New Volkswagen chief Herbert Diess, so far widely seen as untarnished by the firm’s “dieselgate” emissions cheating scandal, may have known about the trickery earlier than previously thought, according to a media report yesterday.

Oliver Schmidt, a former VW manager jailed in the US over dieselgate, told the FBI he had briefed Diess and other executives about the cheating and the potential financial consequences almost one month before the group’s public admission in September 2015, newspaper Bild am Sonntag (BamS) reported.

A presentation shown at that August 25 meeting and obtained by BamS used the legal term “defeat device” — shorthand for a physical or software system that makes a vehicle appear less polluting under test conditions compared with real on-road driving.

VW’s admission on September 18, 2015 that it had fitted 11 million vehicles worldwide with the devices has so far cost it more than 25 billion euros (US$30 billion) in buybacks, fines and compensation, and the company remains mired in legal woes at home and abroad.

His presence at the briefing could mean Diess, who only joined the firm from BMW in July 2015, was more fully up to speed on the scandal than he has so far acknowledged.
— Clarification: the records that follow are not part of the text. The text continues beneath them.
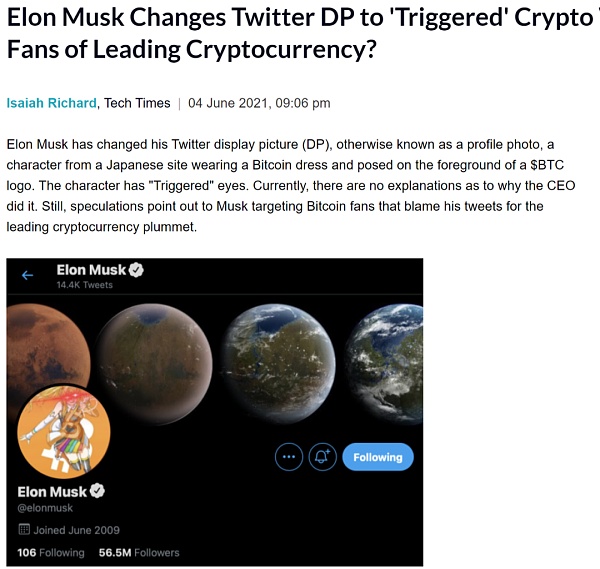The width and height of the screenshot is (600, 569).
Task: Toggle the blue Following button
Action: click(x=377, y=457)
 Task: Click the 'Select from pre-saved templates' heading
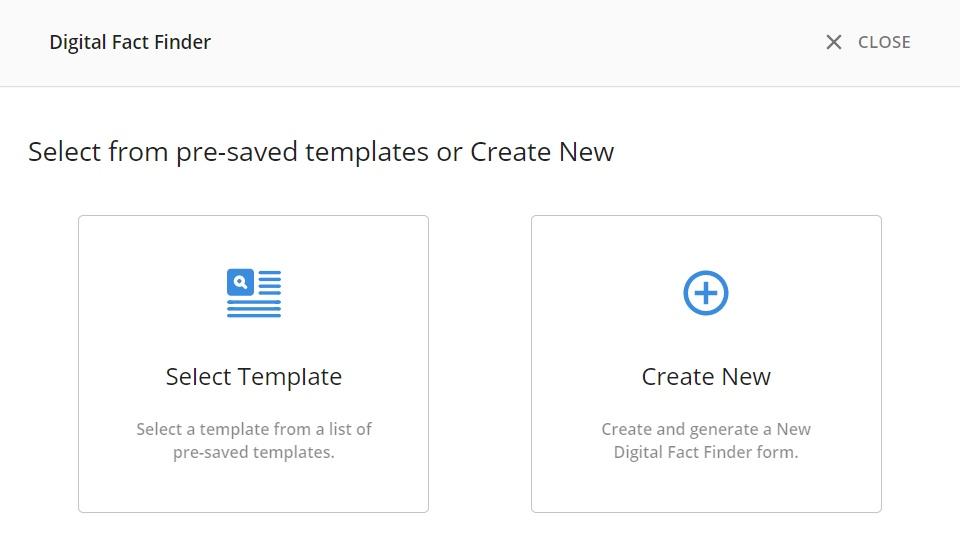point(321,152)
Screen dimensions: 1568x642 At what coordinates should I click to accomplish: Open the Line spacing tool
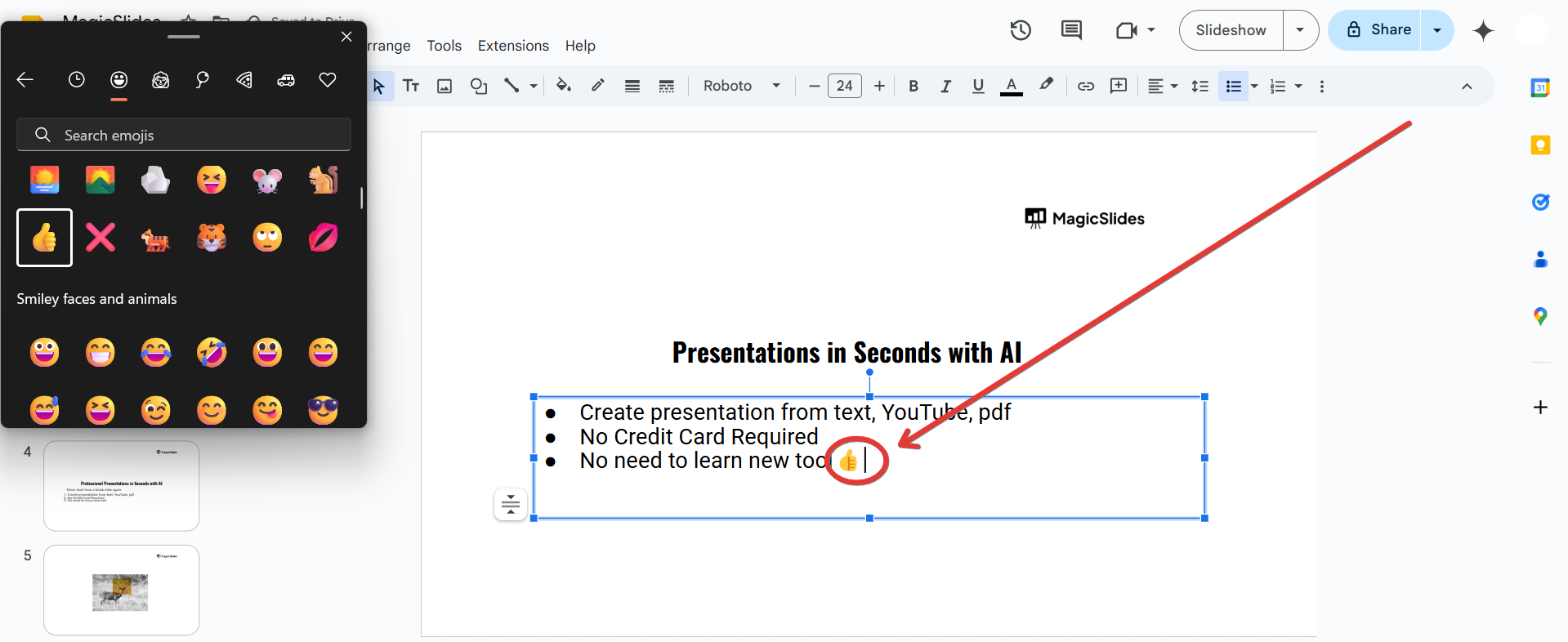(x=1199, y=86)
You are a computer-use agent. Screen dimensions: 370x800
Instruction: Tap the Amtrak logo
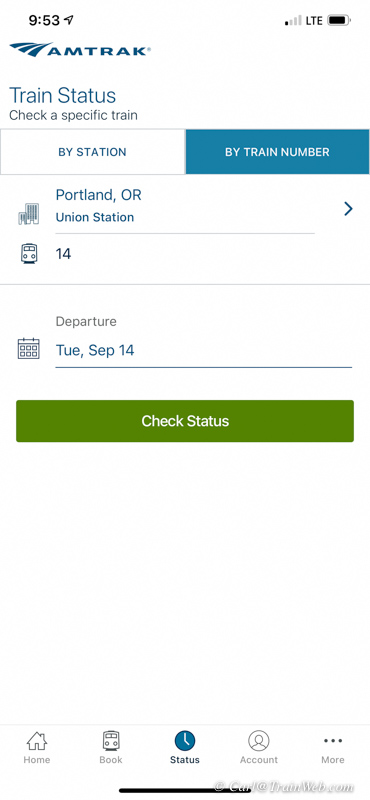pos(80,49)
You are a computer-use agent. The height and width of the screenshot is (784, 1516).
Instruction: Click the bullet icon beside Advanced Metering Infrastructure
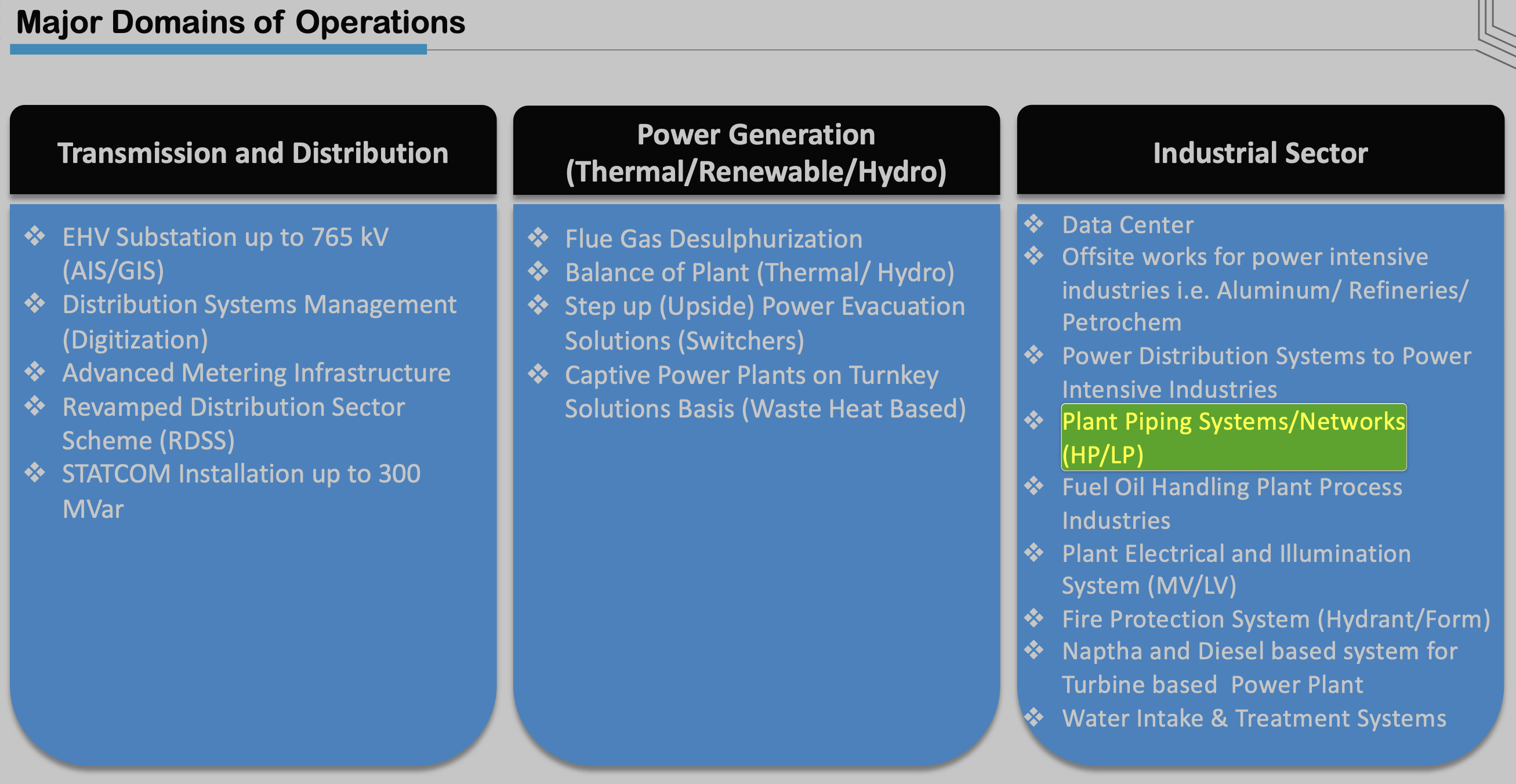(x=35, y=371)
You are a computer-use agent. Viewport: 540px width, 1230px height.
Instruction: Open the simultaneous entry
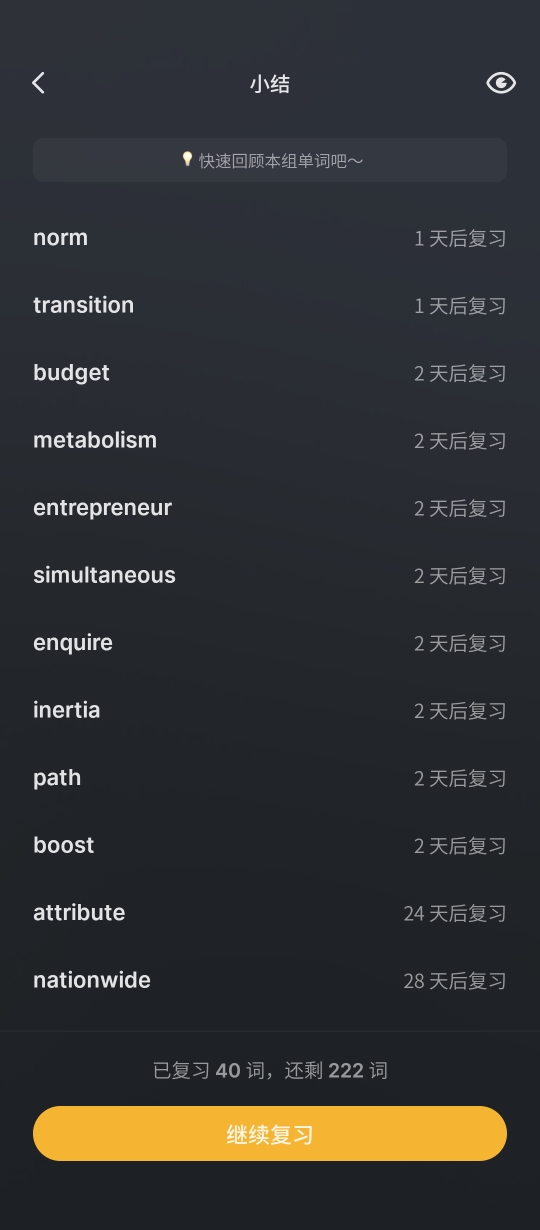104,575
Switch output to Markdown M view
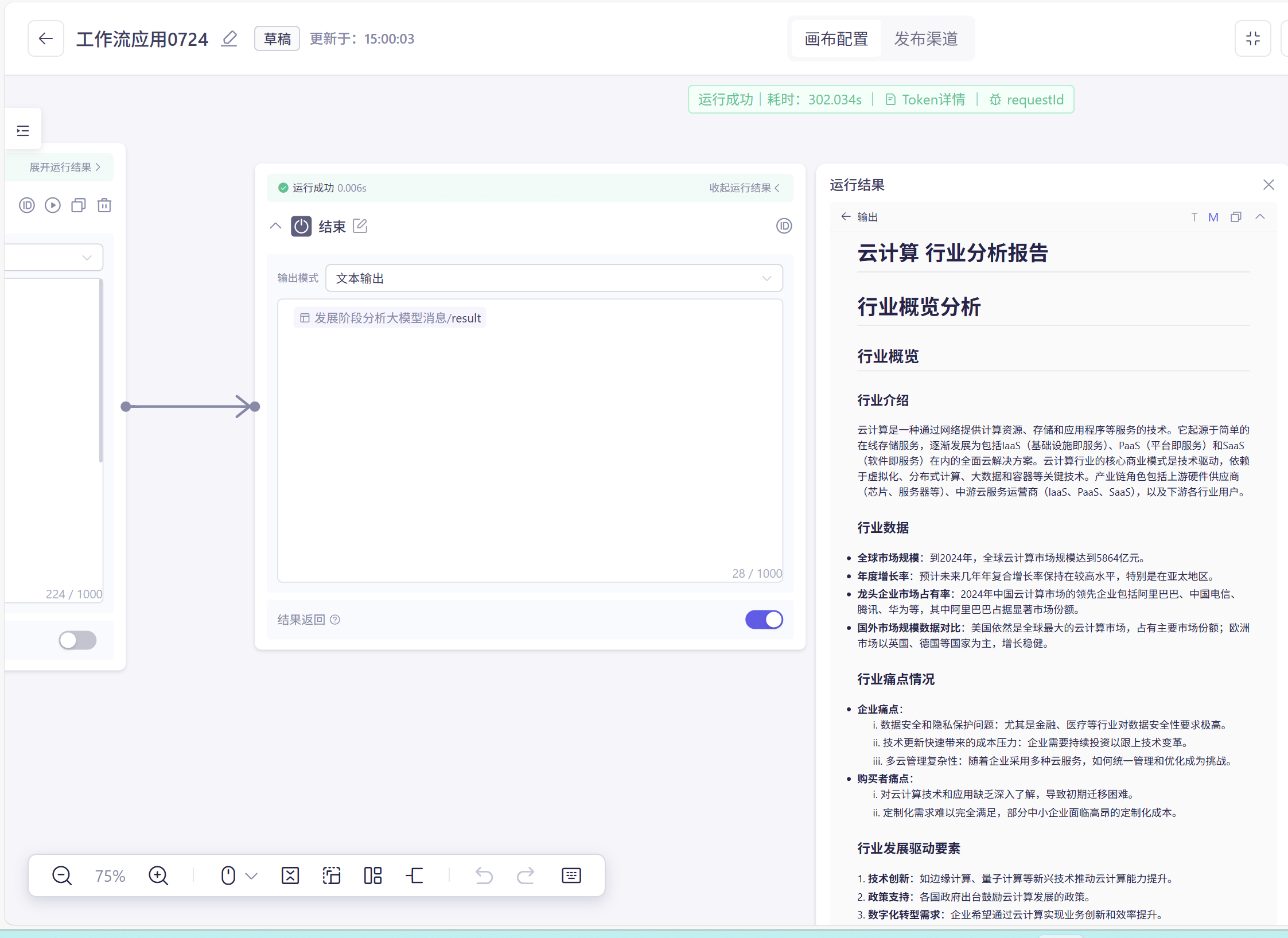1288x938 pixels. (1213, 217)
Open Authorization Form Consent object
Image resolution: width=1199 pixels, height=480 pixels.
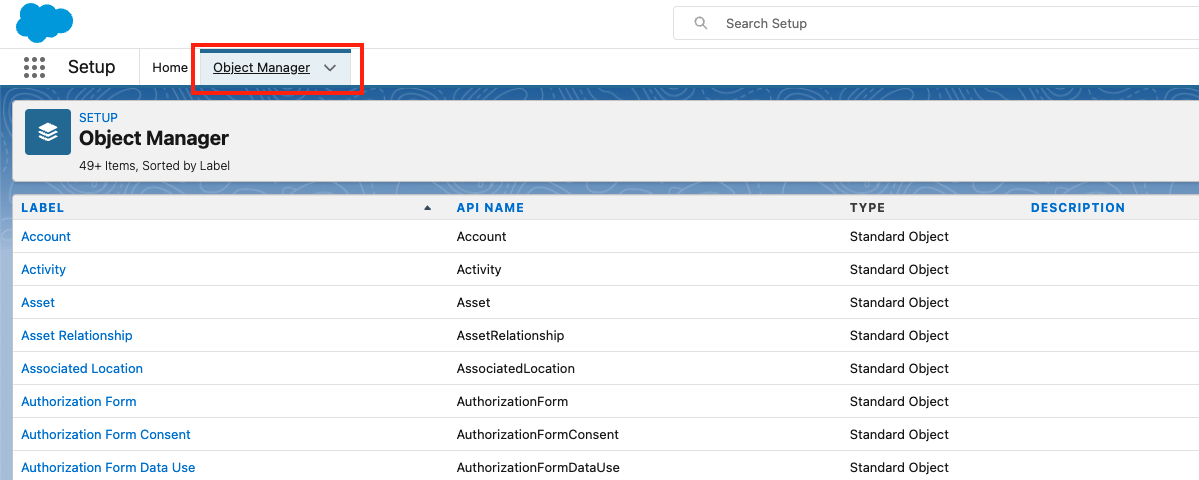(106, 435)
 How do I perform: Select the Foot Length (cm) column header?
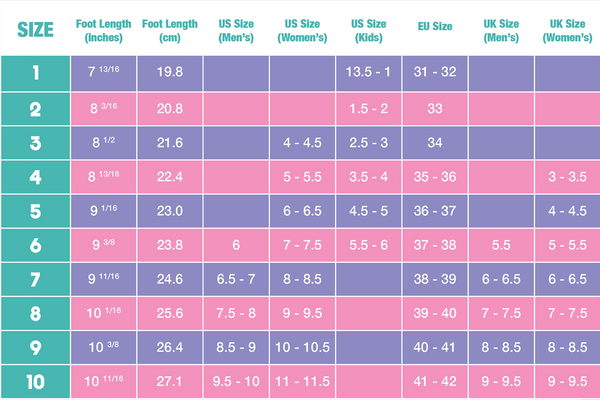(x=169, y=29)
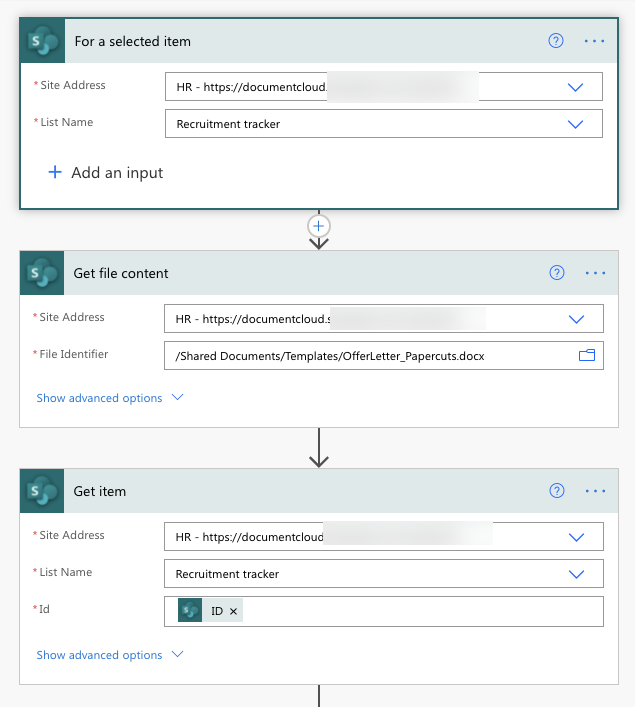Insert new step via plus connector
This screenshot has height=707, width=635.
(319, 226)
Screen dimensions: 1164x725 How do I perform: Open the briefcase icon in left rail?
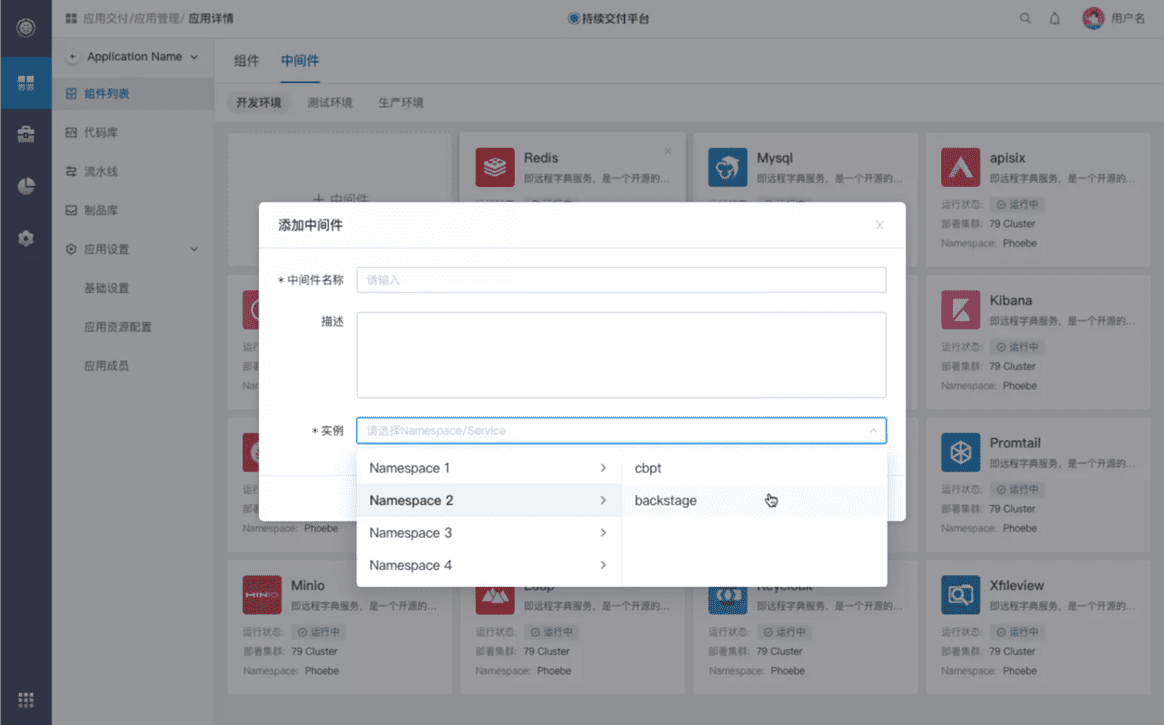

Investors who lost money as VW stock plunged after the scandal broke see the question of whether executives failed to inform markets of potential financial harm to the company in a timely fashion as a key angle of legal attack.

German prosecutors are probing ex-CEO Matthias Mueller over such allegations.

Following the August 25 briefing, Diess was active in the firm’s response to “dieselgate” and regularly spoke with lawyers about it.